The collective is set to hold a "#LetUsBreathe Juneteenth Celebration" at Douglas Park Friday afternoon and into the evening. The event will be used to call attention to the case of Rekia Boyd, an unarmed African-American woman who was fatally shot in 2012 by Chicago Police Detective Dante Servin.

In April, a judge dismissed the case against Servin. The detective was facing charges that included involuntary manslaughter for killing the 22-year-old in Chicago's Douglas Park when he shot into a group of young people while off duty. Servin reportedly got into an argument with the group over the amount of noise they had been making.

"Juneteenth honors the history of black liberation work in America, and we use this day to lift up Rekia Boyd because of how her legacy is catalyzing contemporary black liberation work in Chicago and nationwide," said #LetUsBreathe spokeswoman Jennifer Pagan.

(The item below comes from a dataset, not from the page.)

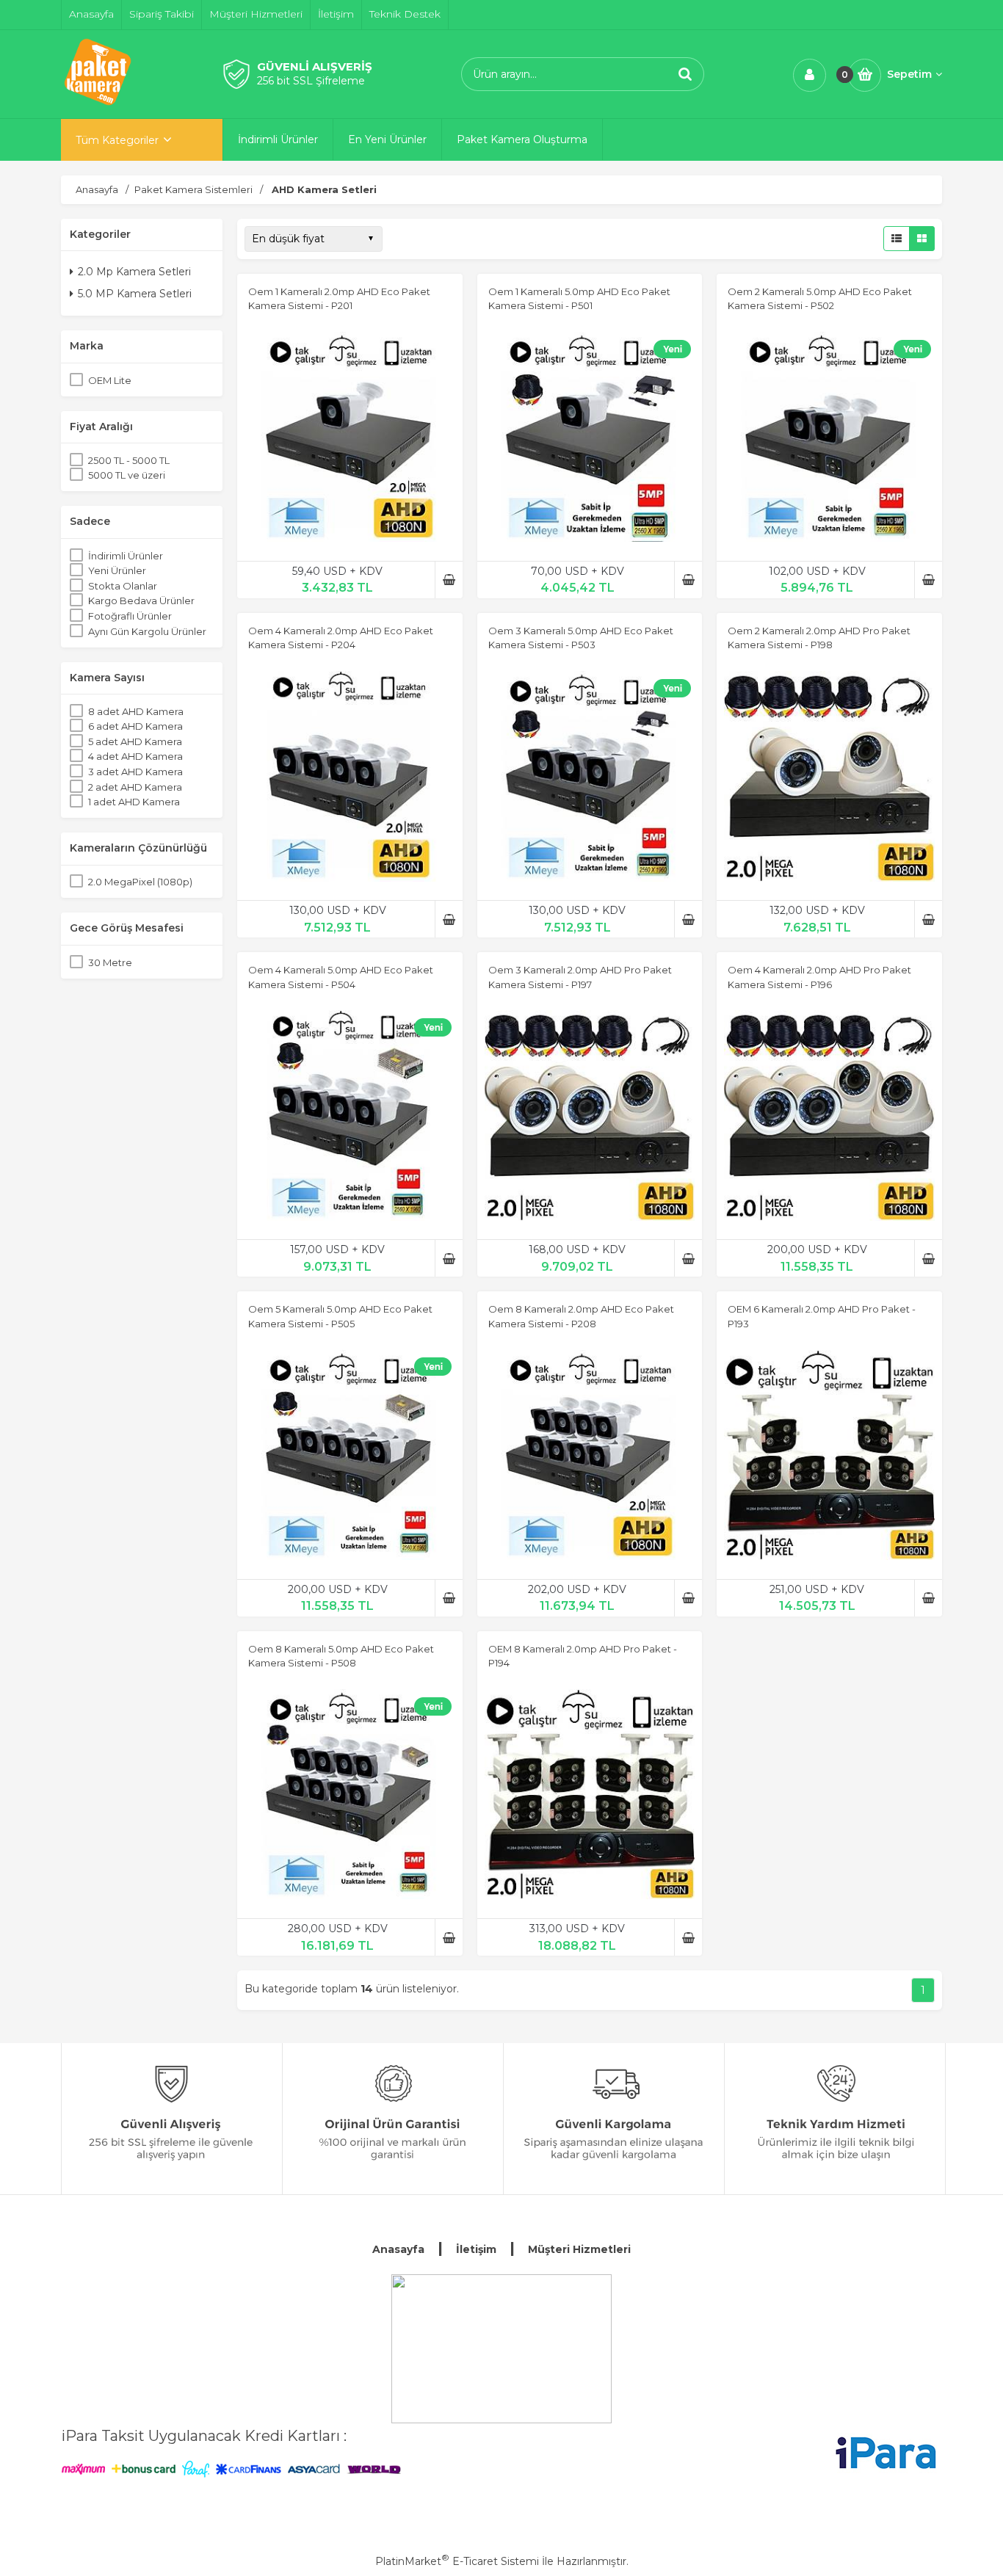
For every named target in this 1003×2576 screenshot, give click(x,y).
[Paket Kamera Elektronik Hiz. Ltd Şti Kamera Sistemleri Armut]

#LetUsBreathe co-director Damon Williams added: "We're continuing our critique of racially disproportionate police aggression by highlighting that though we've celebrated black liberation for 150 years, many black youth are still not free. And because North Lawndale is a community directly impacted by police violence and mass incarceration, we want to wrap that critique in love, joy, art and service."

Charleston Church Shooting

Juneteenth's 150th anniversary follows the Wednesday night massacre at a prominent African-American church in Charleston, South Carolina that left nine people dead, including a state legislator. The massacre, which is under investigation as a hate crime by federal authorities, took place during a prayer meeting at the historic Emanuel African Methodist Episcopal Church, which was burned down in the 1820s during slavery for its ties to a planned slave revolt before being rebuilt in 1834.

In an announcement addressing the Charleston shooting Thursday morning, President Barack Obama spoke to the history of the Emanuel AME Church.

"Mother Emanuel is, in fact, more than a church," the president said. "This is a place of worship that was founded by African Americans seeking liberty. This is a church that was burned to the ground because its worshipers worked to end slavery. When there were laws banning all-black church gatherings, they conducted services in secret. When there was a nonviolent movement to bring our country closer in line with our highest ideals, some of our brightest leaders spoke and led marches from this church's steps."

Six women and three men were killed in Wednesday night's mass shooting, which was the deadliest attack in an American house of worship since 1991. The church's pastor, the Rev. Clementa C. Pinckney, was among the nine people killed. Pinckney was as a civil rights leader and South Carolina state senator, who recently helped spearhead a state law requiring that police wear body cameras following the death of Walter Scott, an unarmed 50-year-old black man who was gunned down by a North Charleston police officer six miles away from the church back in April. Scott's case is one of a number of police brutality and shooting incidents involving African Americans that have made national headlines in recent months courtesy of videos taken by nearby witnesses.

The suspect in the church attack, Dylann Storm Roof, a 21-year-old white male, has been charged with nine counts of murder and posession of a firearm during the commission of a violent crime, according to police. Roof, who was apprehended Thursday after a 14-hour manhunt, is alleged to have made racist comments during the shooting and had reportedly been plotting such an attack for some time.

NAACP President Cornell William Brooks on Friday called the mass shooting "an act of racial terrorism," adding that, "It should be treated as such." Brooks said the Confederate flag flying on the grounds of the South Carolina state capitol needs to be removed, saying, "Clearly, we all have to be on the side of those who lost their lives in a church. The flag has to come down." 

The South Carolina and American flags were lowered to half-staff on Thursday and will remain in that position for nine days -- one day for each victim of the shooting. But the Confederate flag remains at full-staff. South Carolina Gov. Nikki Haley (R) says she has no juridiction over the flying of the flag due to a 2000 law that gives the state legislature control over how the controversial banner is handled.

Reaction to the horrific church attack has poured in from countless others, including ColorOfChange.org's Executive Director Rashad Robinson, who offered these comments on Thursday:

The ColorOfChange community offers its deepest condolences to the families and loved ones of those killed in this unspeakable tragedy and the AME community at large. This day will be remembered as one of the worst mass shootings targeting South Carolina's black community in history.

Yesterday's massacre confirms that for black communities, there is no safe haven from the violence and brutality of racism, not even a house of worship. AME churches have long served as beacons of black autonomy, spirituality and liberation. This church is the largest and oldest black congregation south of Baltimore.

We support the Department's Civil Rights Division, the FBI and U.S. Attorney's Office decision to investigate this hate crime and are confident they will prosecute those responsible to the fullest extent of the law.

More than 52 years after the Birmingham Church bombing, which galvanized the civil rights movement, we are forced to face the reality that black life is under attack. Let this be a call to action for every person in America. The hard work of undoing systemic racism and building a country where Black folks are free from both state and vigilante violence, cannot wait.

Nothing short of a national people-led movement to transform the policies, practices, institutions and culture that keep anti-black racism alive will prevent us from mourning yet another tragic massacre 50 years from now.